People taking daily NSAIDs like aspirin or ibuprofen who are at high risk for stomach bleeding may also be prescribed omeprazole indefinitely as a protective measure. In all of these cases, the benefits of continued acid suppression outweigh the potential risks of long-term use.
Risks of Taking It for Years
The concerns about long-term omeprazole use are real but tend to be modest in scale. They become more relevant the longer you take it, particularly beyond one year.
Kidney Damage
Research from Washington University School of Medicine found that prolonged PPI use can lead to gradual, silent kidney damage, even in people who show no warning signs. Over five years of follow-up, more than half of the chronic kidney disease cases linked to PPI use occurred in people who never had an acute kidney problem first. The damage developed slowly, with no obvious symptoms along the way. This doesn’t mean everyone who takes omeprazole will develop kidney disease, but it does mean kidney function can erode without you noticing.
Bone Fractures
Two large meta-analyses found that long-term PPI use (more than one year) increases fracture risk by 10 to 40 percent above baseline, particularly at the hip, wrist, and spine. The UK’s drug safety authority has noted that short-term OTC use at recommended doses is not expected to significantly raise fracture risk. The concern is specifically about prolonged, continuous use.
Nutrient Absorption
Omeprazole reduces stomach acid, and stomach acid plays a role in absorbing certain nutrients. Vitamin B12 and magnesium are the two most commonly affected. People on long-term therapy may need periodic blood work to check these levels, and some will need supplements. Low magnesium can cause muscle cramps, irregular heartbeat, and fatigue. Low B12 can lead to nerve problems and anemia over time.
Gut Infections
Stomach acid serves as a barrier against harmful bacteria. With less acid, there’s a possible increase in the risk of Clostridioides difficile infection, a serious gut infection that causes severe diarrhea. A recent meta-analysis found that risk increases modestly with both higher doses and longer duration of PPI therapy, though the overall absolute risk remains low for most people.

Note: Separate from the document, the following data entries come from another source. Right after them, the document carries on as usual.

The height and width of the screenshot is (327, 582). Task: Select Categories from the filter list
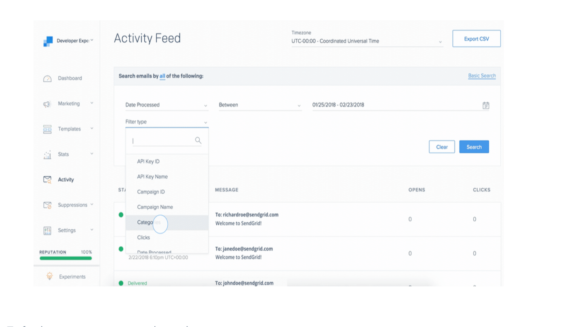(149, 222)
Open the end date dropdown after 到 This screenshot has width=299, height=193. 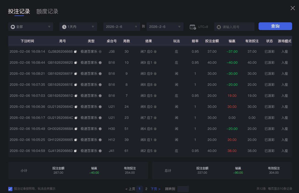coord(165,26)

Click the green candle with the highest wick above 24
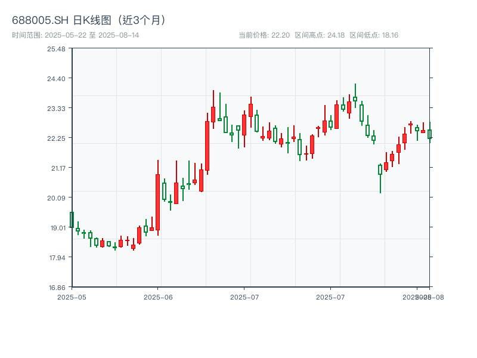tap(355, 98)
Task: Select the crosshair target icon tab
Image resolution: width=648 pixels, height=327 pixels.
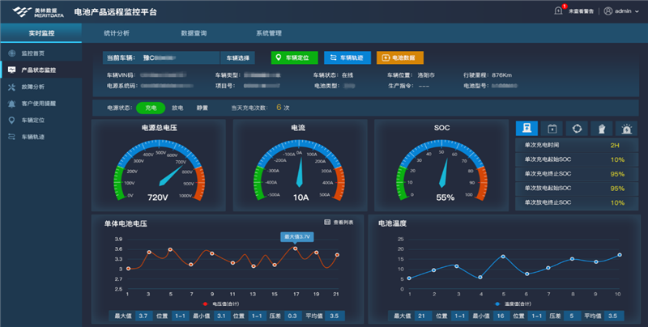Action: (x=577, y=128)
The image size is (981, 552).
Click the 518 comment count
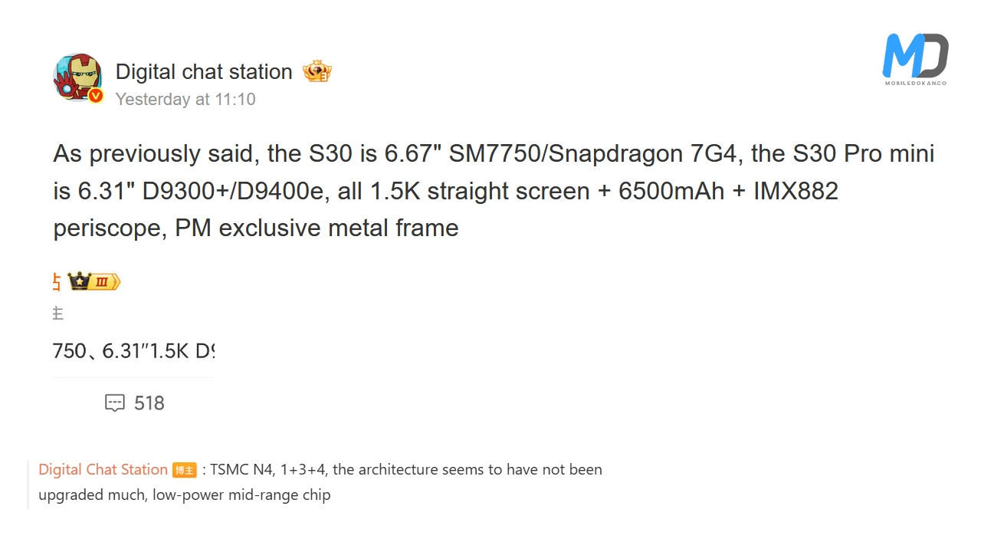pos(149,403)
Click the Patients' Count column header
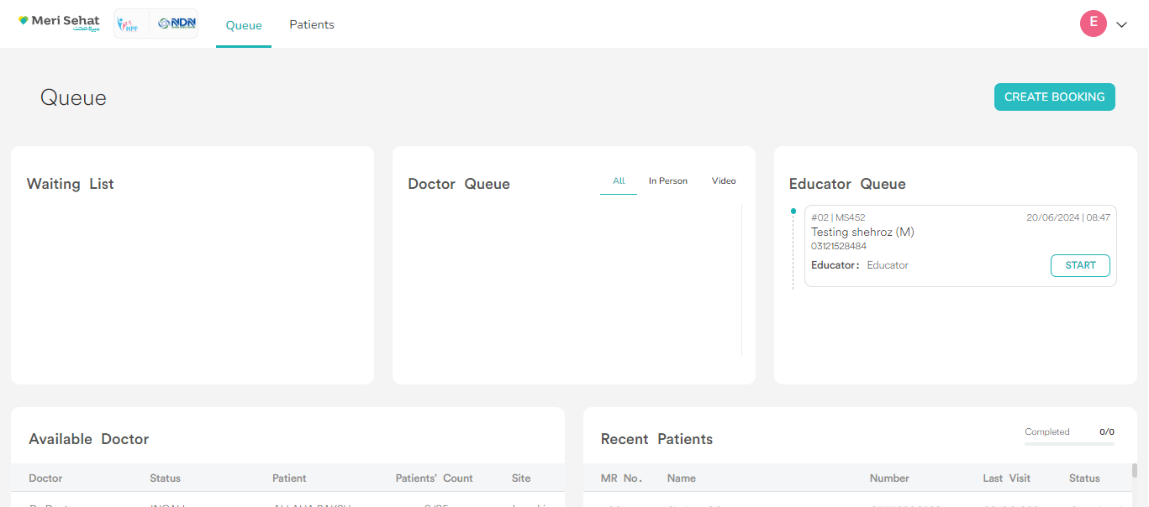The image size is (1149, 507). 434,478
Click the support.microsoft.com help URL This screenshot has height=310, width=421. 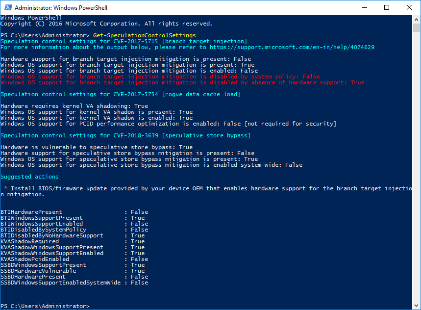point(292,47)
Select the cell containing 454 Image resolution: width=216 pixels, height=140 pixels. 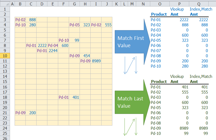click(x=85, y=56)
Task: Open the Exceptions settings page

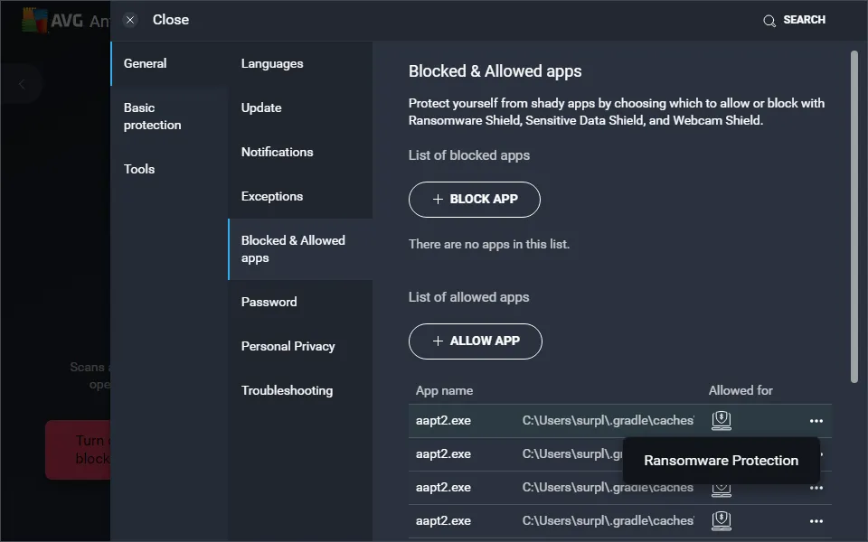Action: [x=272, y=196]
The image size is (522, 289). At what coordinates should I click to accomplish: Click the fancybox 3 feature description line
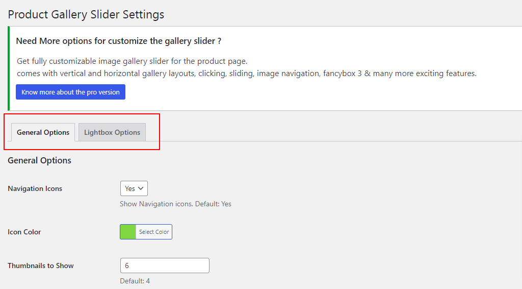247,74
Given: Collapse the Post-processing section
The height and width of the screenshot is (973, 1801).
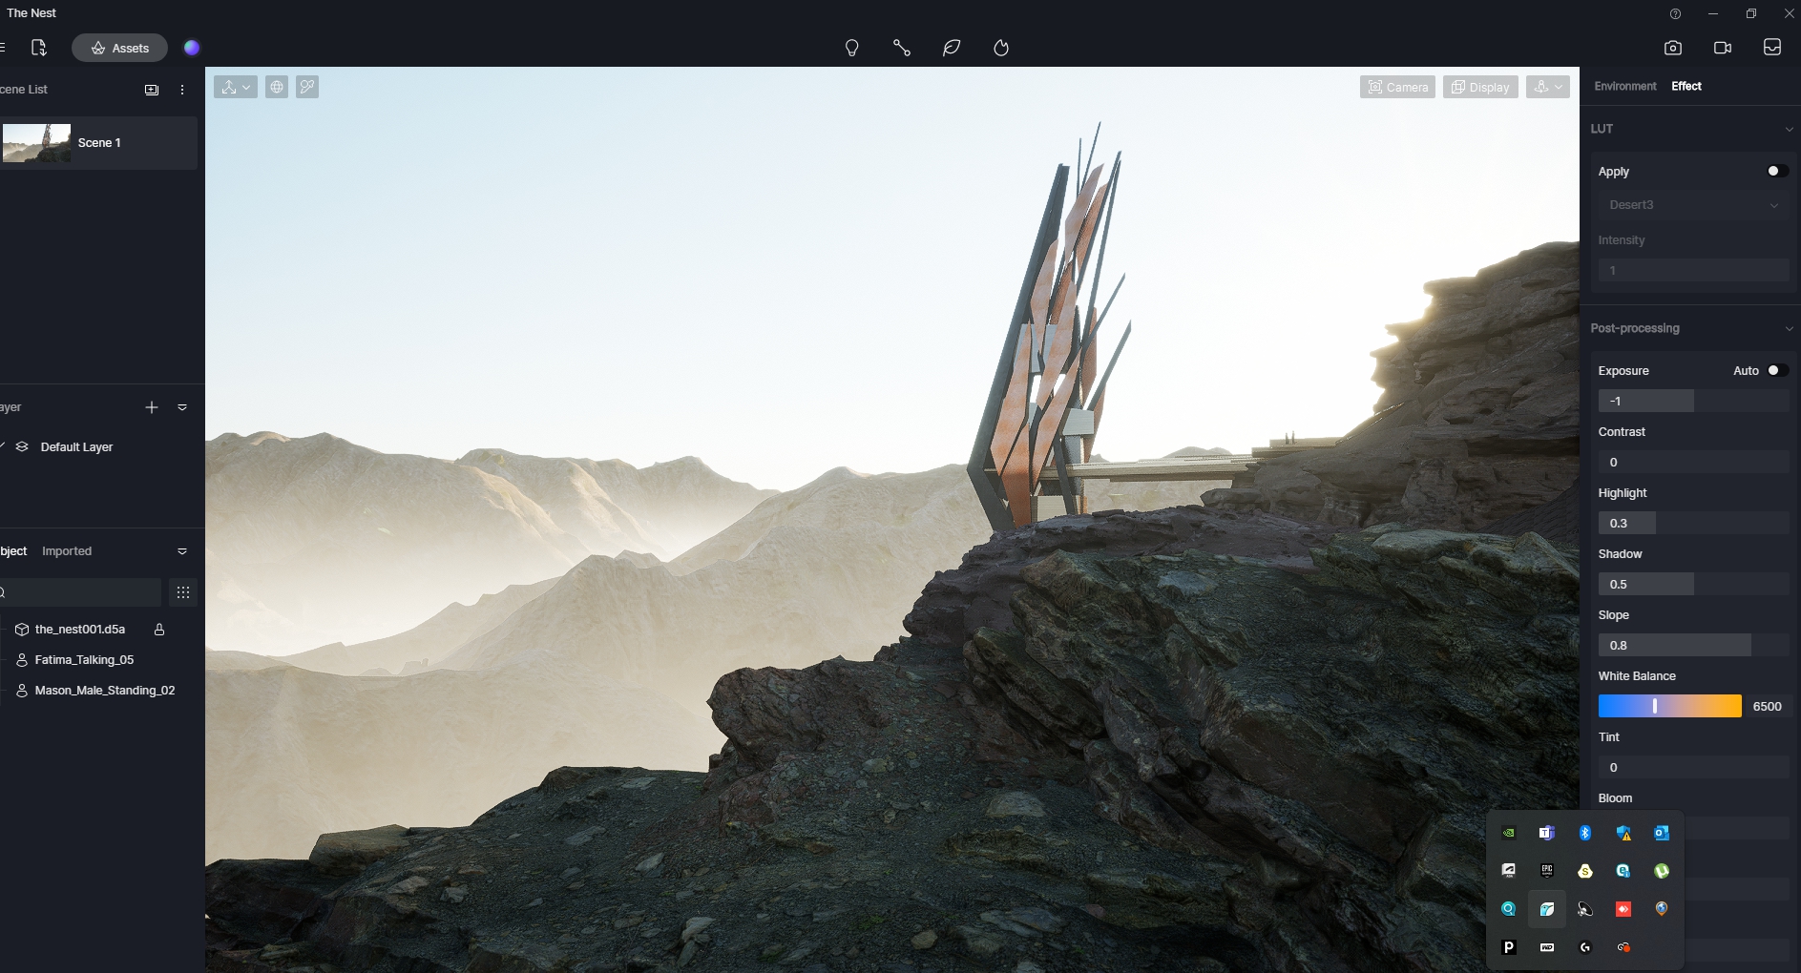Looking at the screenshot, I should coord(1788,328).
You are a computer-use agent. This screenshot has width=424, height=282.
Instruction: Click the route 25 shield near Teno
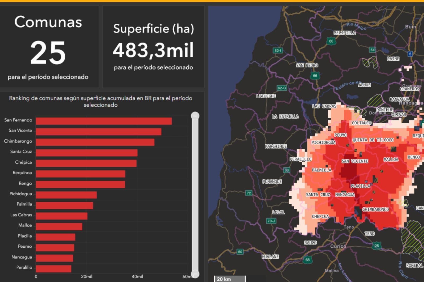(x=377, y=246)
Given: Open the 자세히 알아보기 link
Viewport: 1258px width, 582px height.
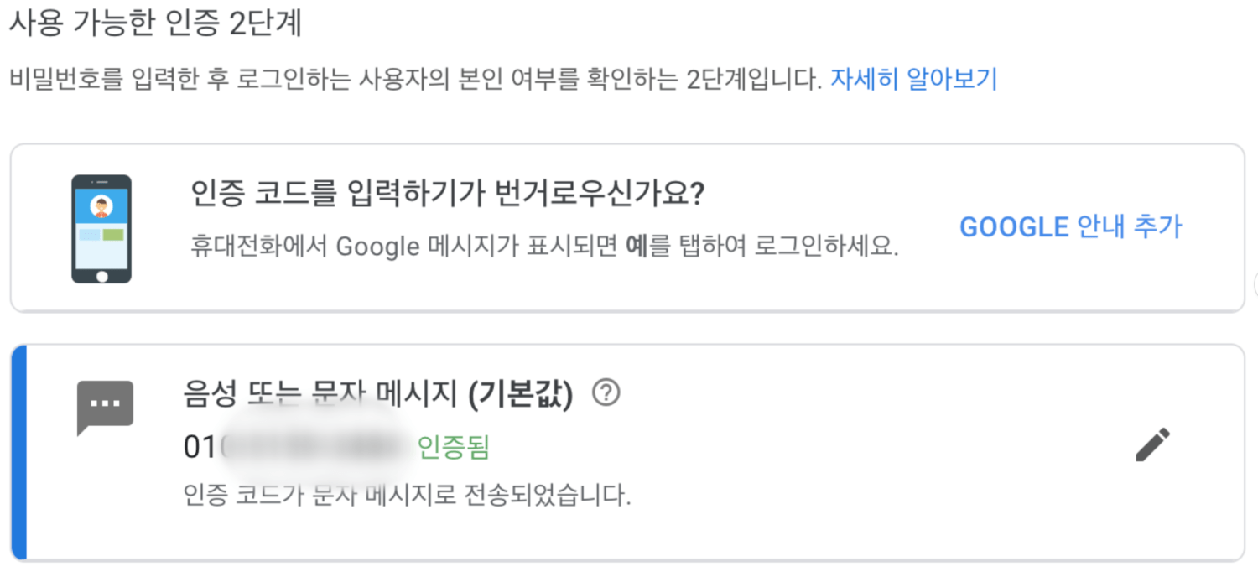Looking at the screenshot, I should (913, 80).
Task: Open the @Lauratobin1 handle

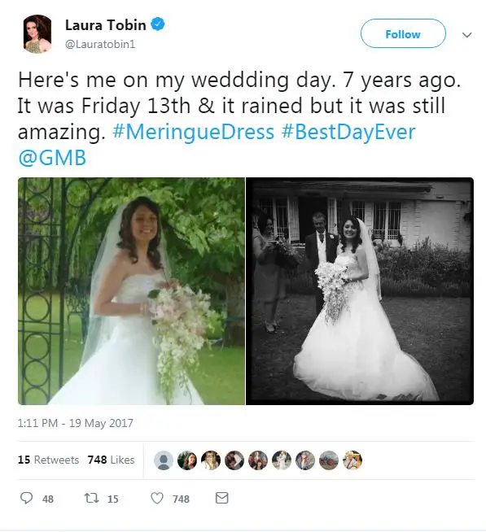Action: click(100, 45)
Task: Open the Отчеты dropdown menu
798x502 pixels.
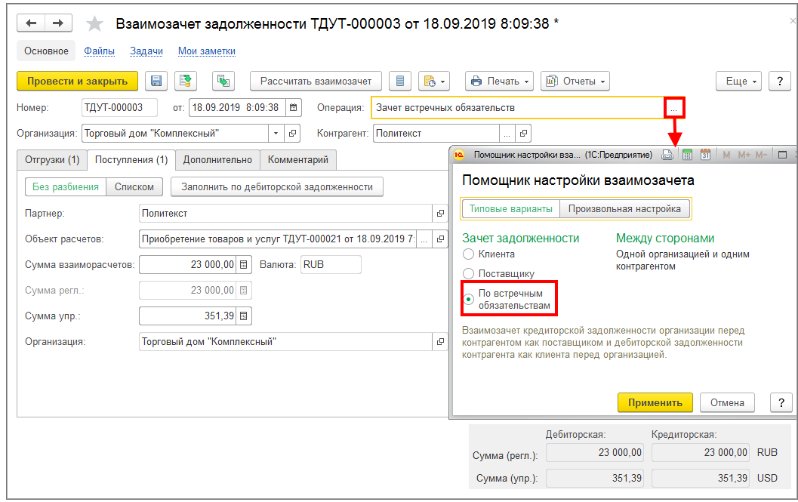Action: pyautogui.click(x=575, y=82)
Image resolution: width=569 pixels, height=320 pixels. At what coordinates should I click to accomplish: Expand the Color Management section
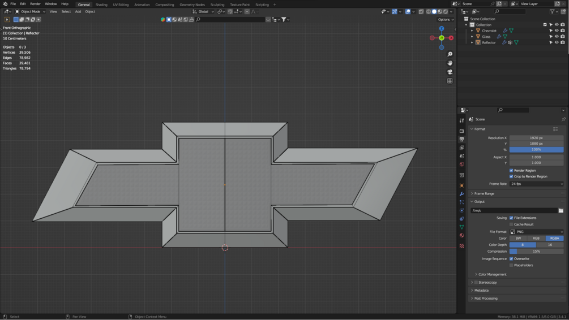point(492,274)
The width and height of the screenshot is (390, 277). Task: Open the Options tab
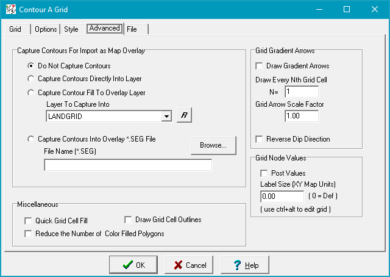(46, 29)
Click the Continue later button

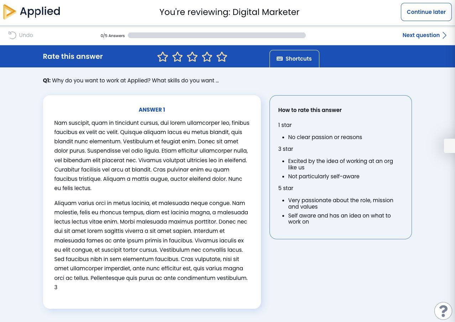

Should You Stop Taking It?
The AGA recommends that every patient on a PPI have their ongoing need for it reviewed regularly, ideally by their primary care provider. If there’s no clear, documented reason to continue, a trial of stopping should be considered. Importantly, the AGA also says the decision to stop should be based on whether you still need it, not on fear of side effects alone. If you have a legitimate indication like Barrett’s esophagus, the benefits of staying on it outweigh the risks.
For people without a strong ongoing indication, the most common reason doctors keep refilling omeprazole is simply inertia. Nobody reassessed. If you’ve been taking it for months or years without a conversation about why, that conversation is worth having.
How to Stop Safely
If you and your doctor decide to discontinue omeprazole, there are two approaches: tapering gradually or stopping abruptly. Both are considered acceptable. Some doctors prefer stepping down from twice-daily dosing to once daily before stopping, while others move directly to discontinuation.
Either way, you should expect a temporary rebound in acid production. Your stomach has been suppressed for a while, and when the medication stops, it tends to overcompensate by producing more acid than it did before you started. This rebound effect is temporary, typically lasting a few weeks, but it can feel like your original symptoms are coming back with a vengeance. That surge of acid doesn’t mean you need to restart the medication. Over-the-counter antacids or an H2 blocker (like famotidine) can help bridge the gap while your stomach recalibrates.